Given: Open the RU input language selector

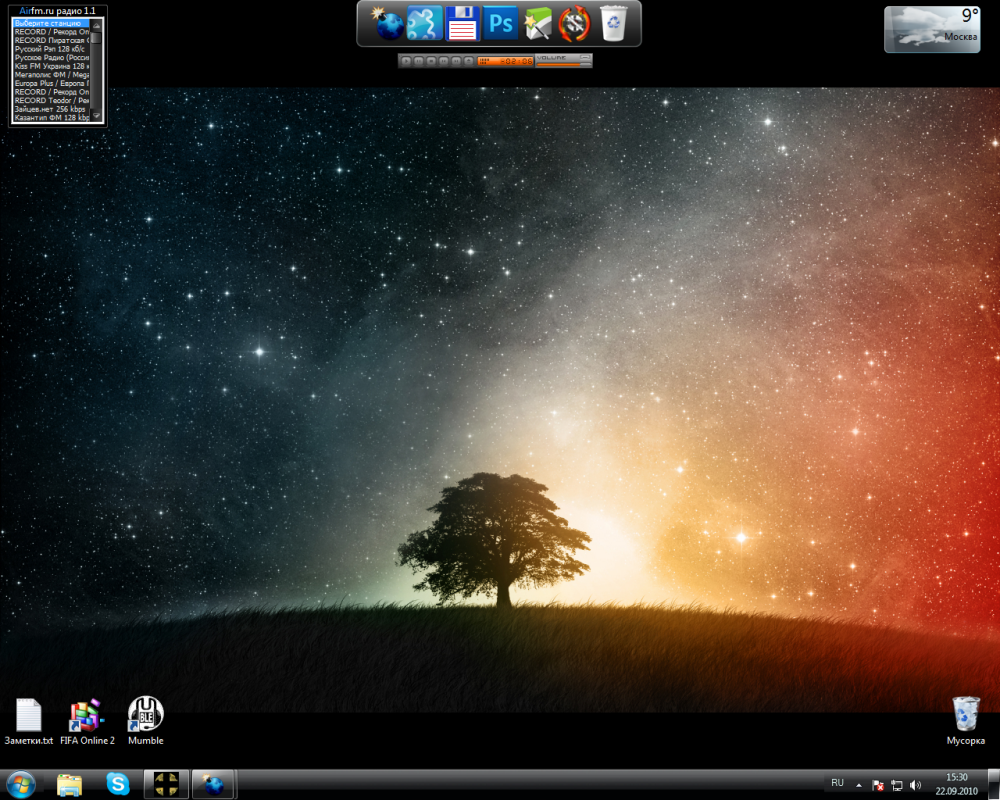Looking at the screenshot, I should pyautogui.click(x=837, y=783).
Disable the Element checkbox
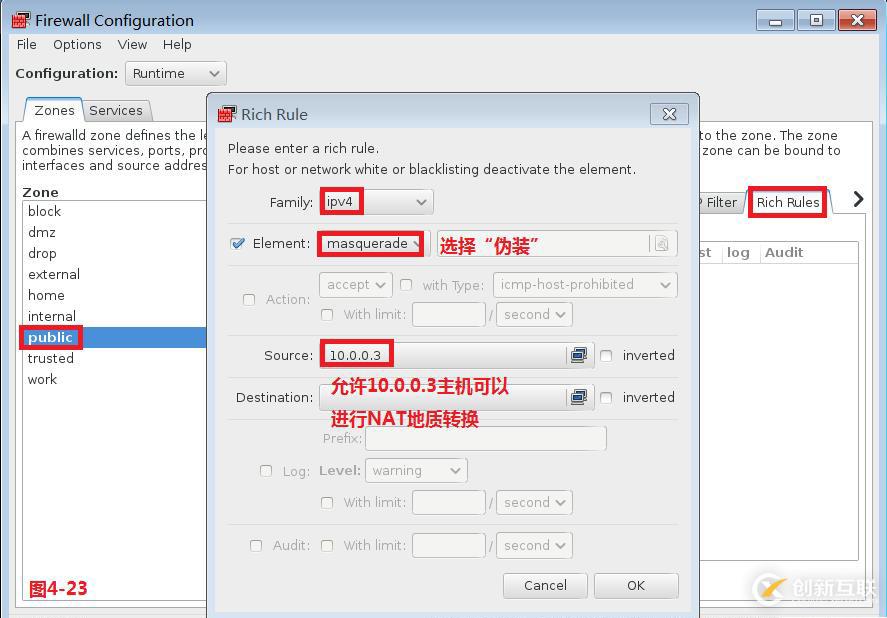Image resolution: width=887 pixels, height=618 pixels. pos(237,243)
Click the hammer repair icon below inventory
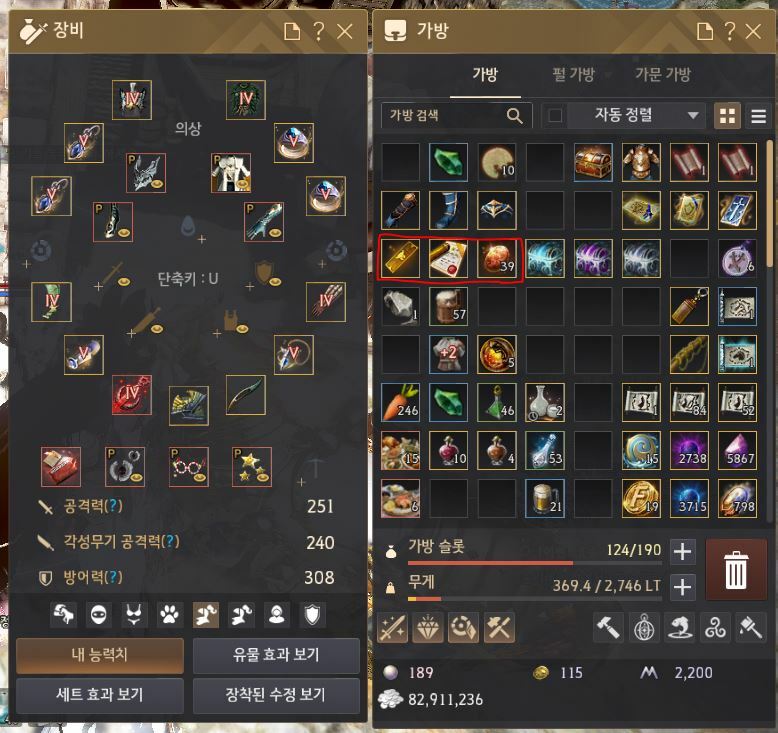 (607, 627)
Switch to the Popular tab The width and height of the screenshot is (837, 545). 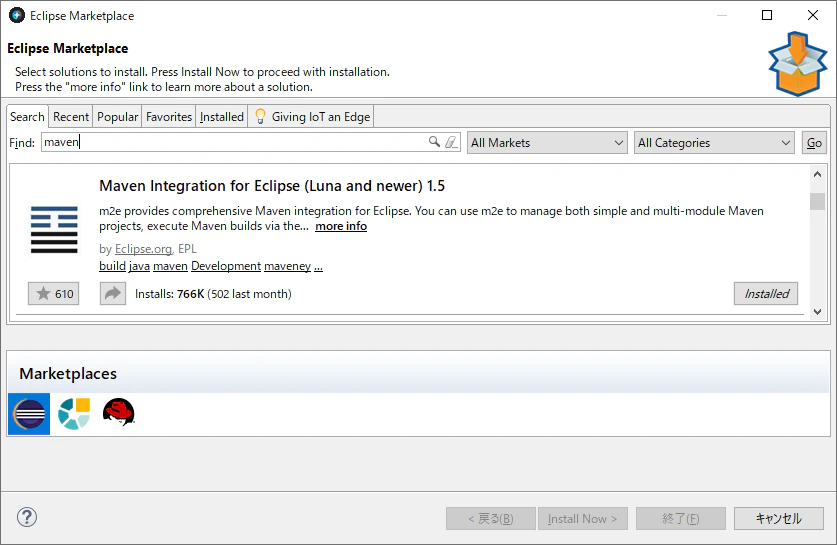click(x=117, y=117)
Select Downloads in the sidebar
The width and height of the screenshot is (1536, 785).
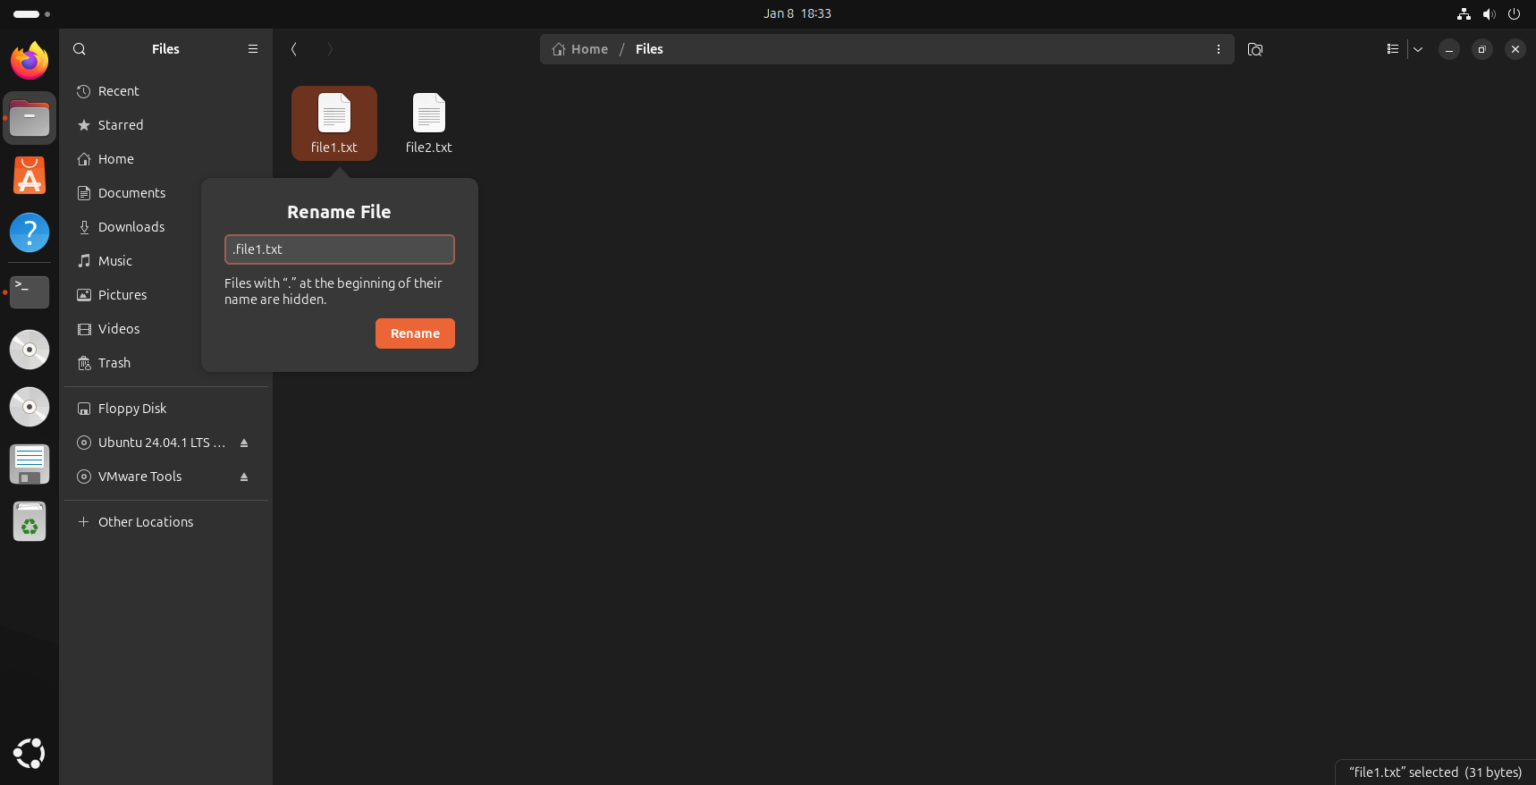[130, 226]

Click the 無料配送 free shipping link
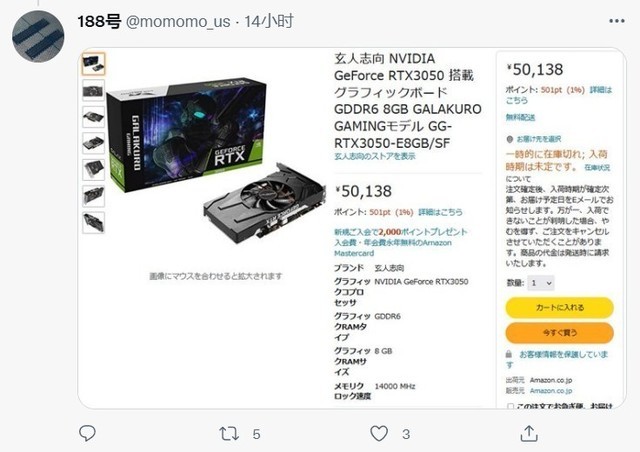pyautogui.click(x=520, y=118)
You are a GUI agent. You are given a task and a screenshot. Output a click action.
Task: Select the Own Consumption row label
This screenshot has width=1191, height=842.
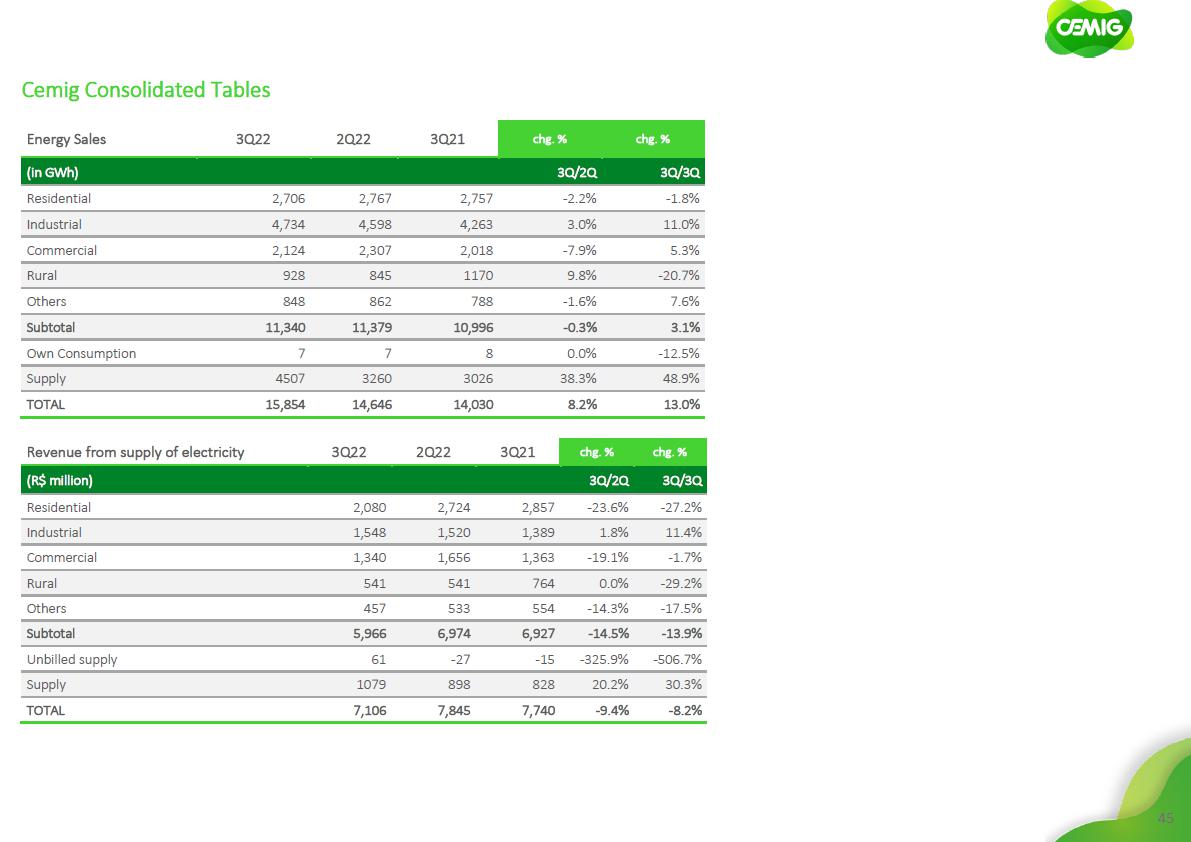click(x=81, y=353)
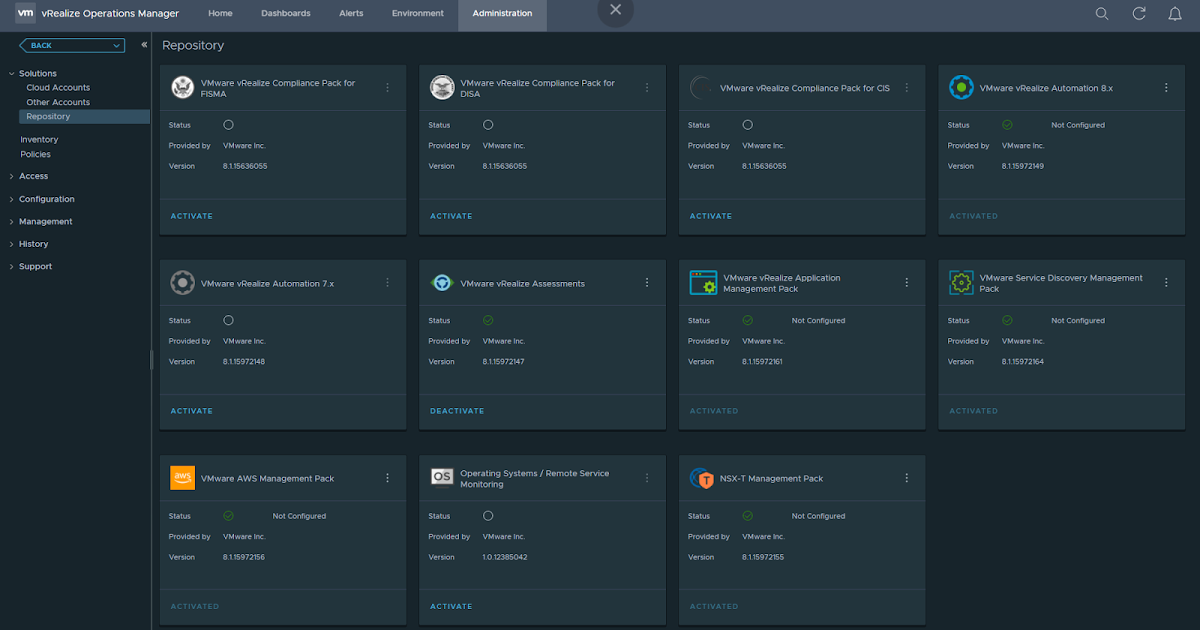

************

Task: Retype word for word the span of lines above that begins with the line containing "Click the 無料配送 free shipping link" and ends with the last line of the records; skip all pictures.

Task output:
Click the 無料配送 free shipping link
pyautogui.click(x=520, y=118)
You are a GUI agent. You are given a task and a screenshot. Output a click action.
Task: Select the Own Consumption row label
This screenshot has width=1191, height=842.
click(x=81, y=353)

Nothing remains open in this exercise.